Meskipun demikian, ia mengakui bahwa angka harapan hidup itu juga dipengaruhi oleh faktor layanan kesehatan hingga hiburan agar masyarakat merasa bahagia. Jika mereka mendapatkan layanan yang baik kata Ganjar, mereka akan senang dan hidupnya akan lebih panjang. Di sini peran penting Posyandu, dasawisma, kelurahan, RT dan RW.
Mantan Gubernur Jawa Tengah ini menjanjikan alokasi wajib anggaran kesehatan sebesar 5-10 persen dari Anggaran Pendapatan dan Belanja Negara (APBN) yang dinilai sebagai salah satu aspek penting dalam meningkatkan angka harapan hidup Indonesia.

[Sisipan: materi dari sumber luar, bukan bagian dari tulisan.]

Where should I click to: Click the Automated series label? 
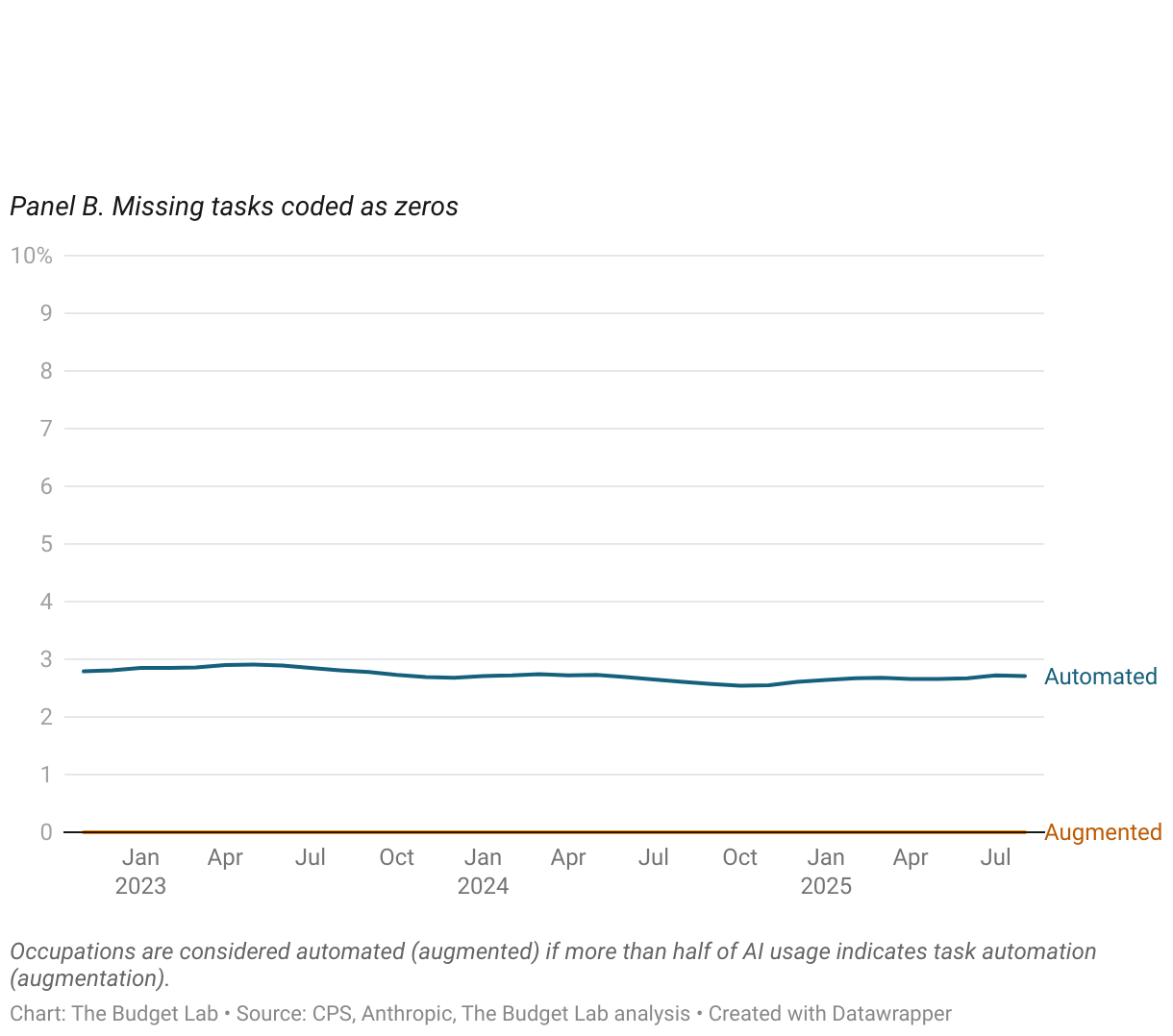click(1100, 677)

Anies Soroti Kinerja Puskemas
Sementara capres nomor urut satu, Anies Baswedan, menyoroti kinerja puskemas yang saat ini masih menangani hal-hal yang bersifat kuratif, padahal idealnya menjalankan program promotif, preventif, dan kuratif secara seimbang. Persoalan kesehatan sedianya tidak saja ditangani oleh Kementerian Kesehatan, tetapi lintas sektor, tambah mantan Rektor Universitas Paramadina ini.
“Unsur pembangunan kesehatan ialah lintas sektoral supaya anggaran tidak hanya ada pada dinas kesehatan, akan tetapi pada semua bidang terkait dengan upaya preventif dan promotif,” kata Anies.
Prabowo Kritik Kurangnya Dokter
Calon presiden nomor urut dua, Prabowo Subianto, menilai salah satu masalah kesehatan yang membuat tingkat harapan hidup warga Indonesia menjadi salah satu yang terendah di ASEAN, adalah karena kurangnya dokter. Ia mencontohkan Atambua, yang seharusnya memiliki 16 dokter, tetapi kini hanya ada satu dokter yang berdinas. Indonesia kekurangan 140 ribu dokter, tegasnya. Ia juga menyoroti kurangnya alat kesehatan yang memadai.